__RECORDS PROVIDED__:
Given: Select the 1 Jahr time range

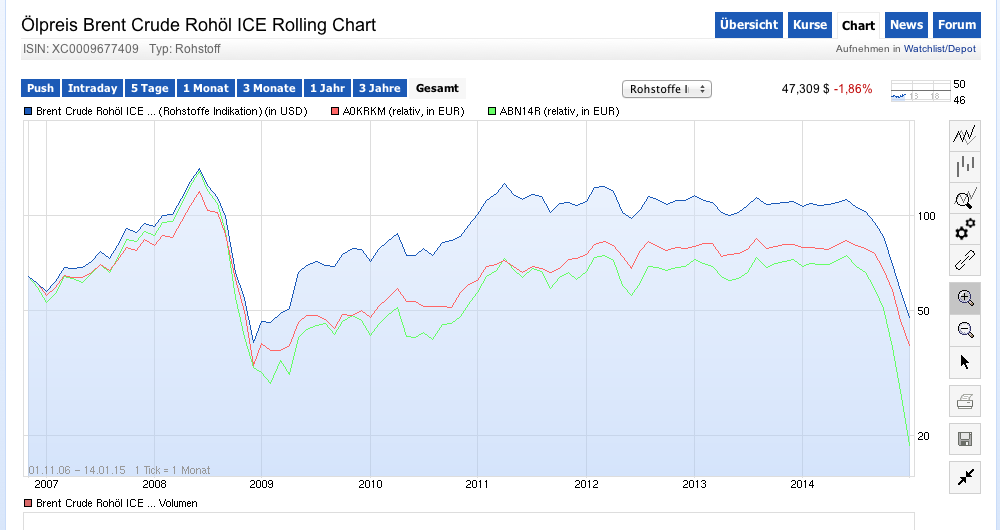Looking at the screenshot, I should tap(327, 89).
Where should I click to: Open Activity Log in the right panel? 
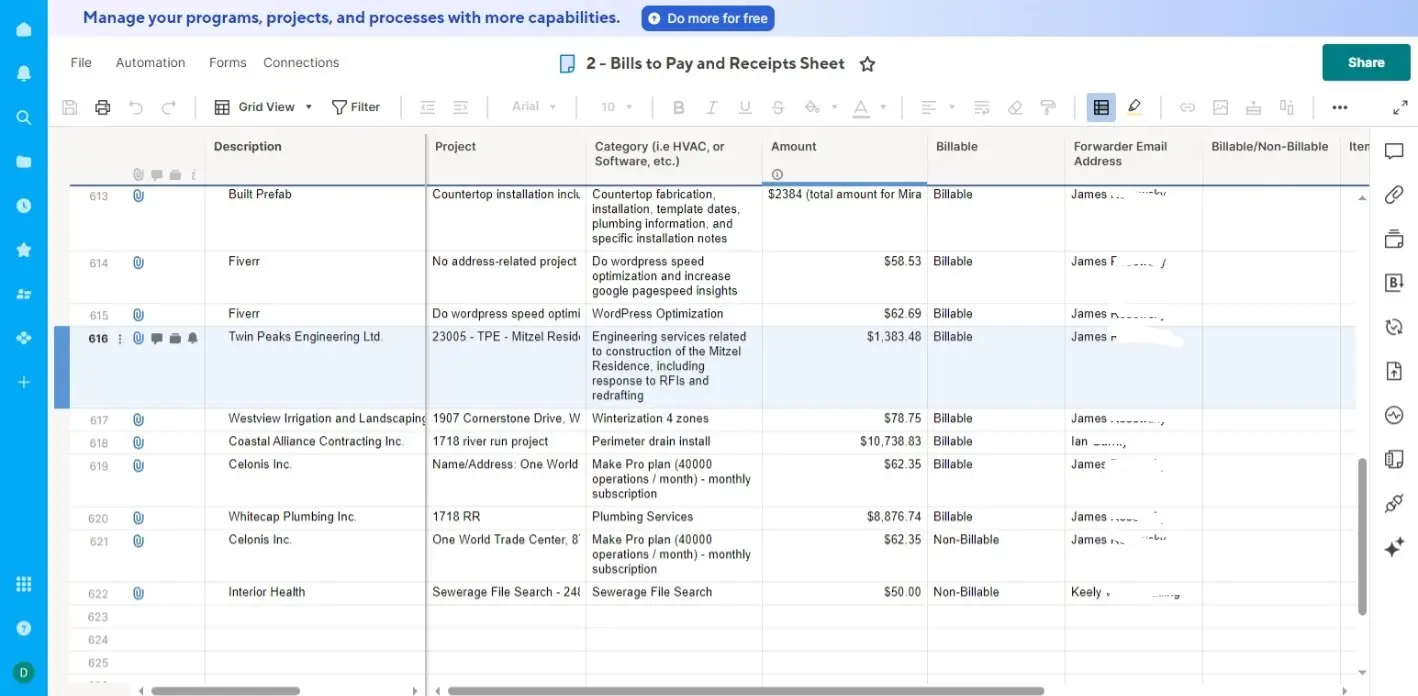tap(1394, 415)
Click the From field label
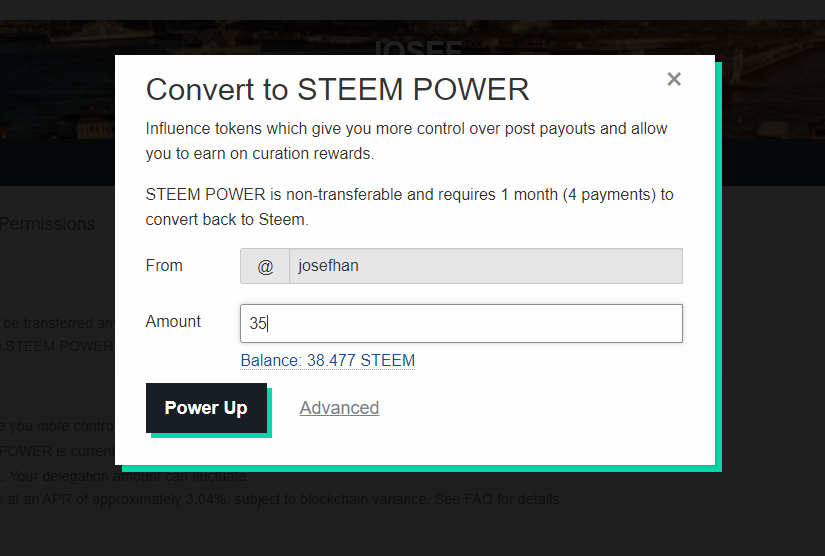 pos(164,266)
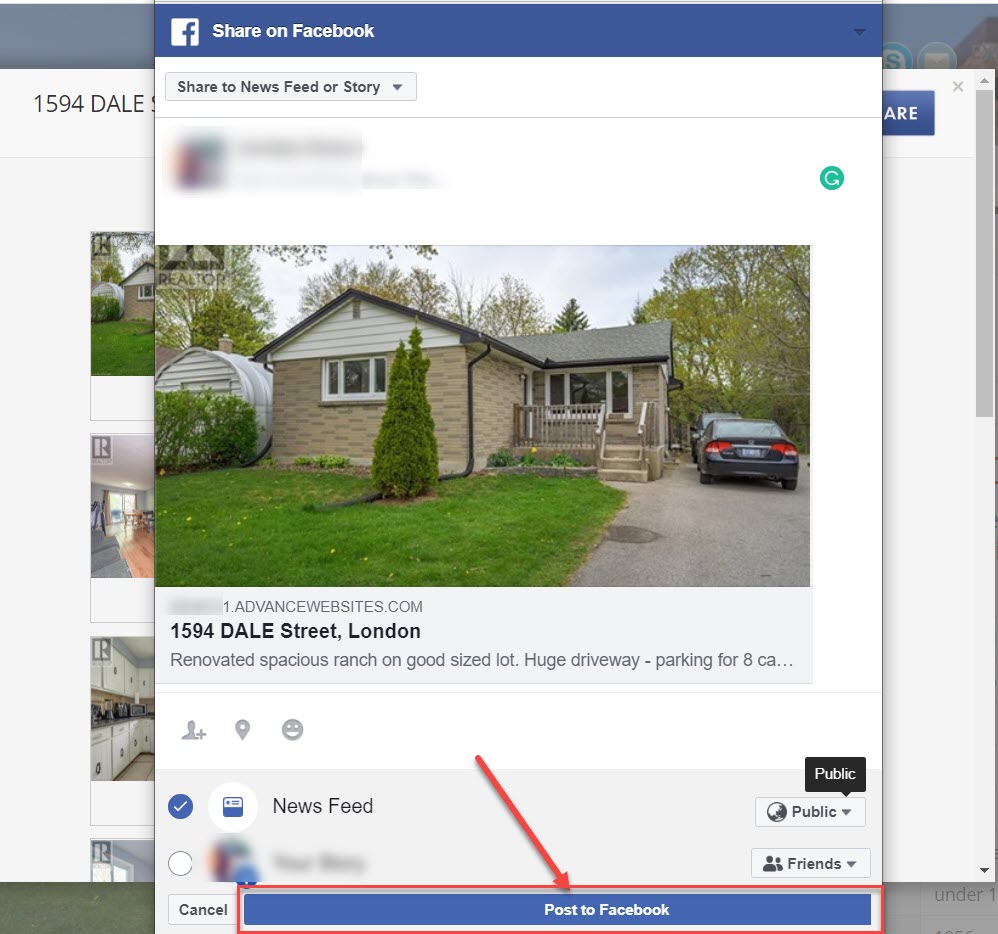This screenshot has width=998, height=934.
Task: Click the house photo link preview
Action: (482, 415)
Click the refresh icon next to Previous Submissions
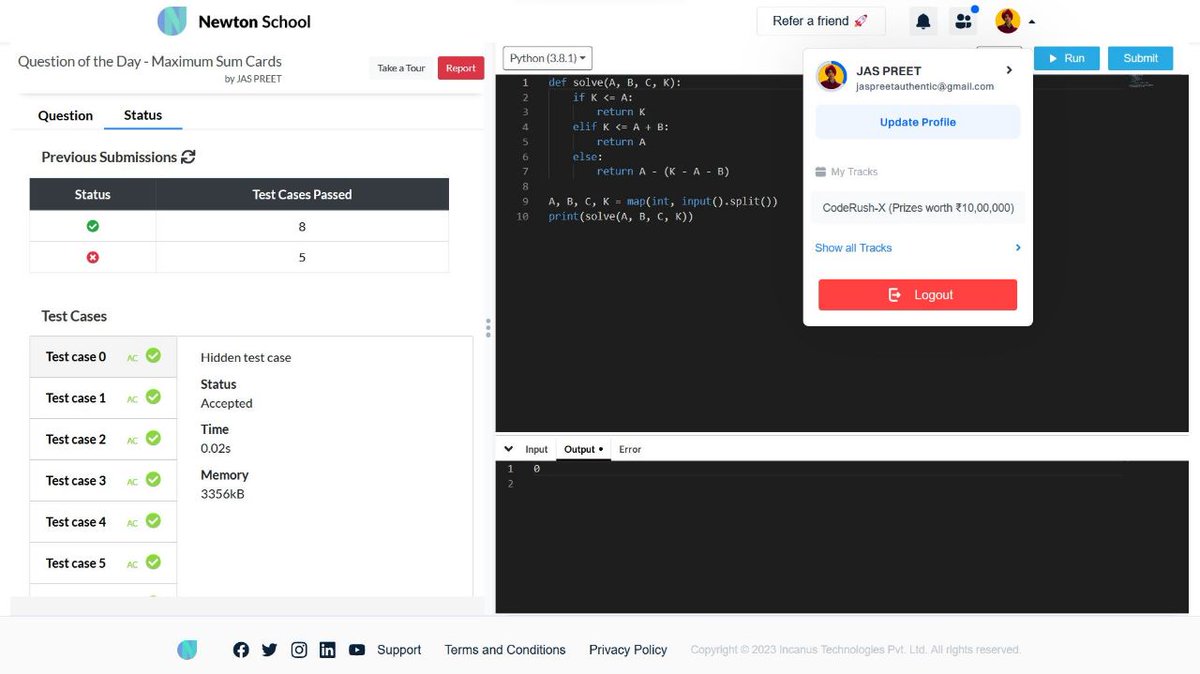Viewport: 1200px width, 674px height. pos(190,157)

__WHAT IS REQUIRED__:
Reproduce the text of every item above word for word, omitting the pictures.

__OUTPUT OF THE TASK__:
Given: Select the 1 Jahr time range

Looking at the screenshot, I should tap(327, 89).
Where should I click to: Open Activity Log in the right panel? 
tap(1394, 415)
Click the From field label
 pos(164,266)
This screenshot has width=998, height=934.
Task: Click the house photo link preview
Action: (482, 415)
Click the refresh icon next to Previous Submissions
Viewport: 1200px width, 674px height. pos(190,157)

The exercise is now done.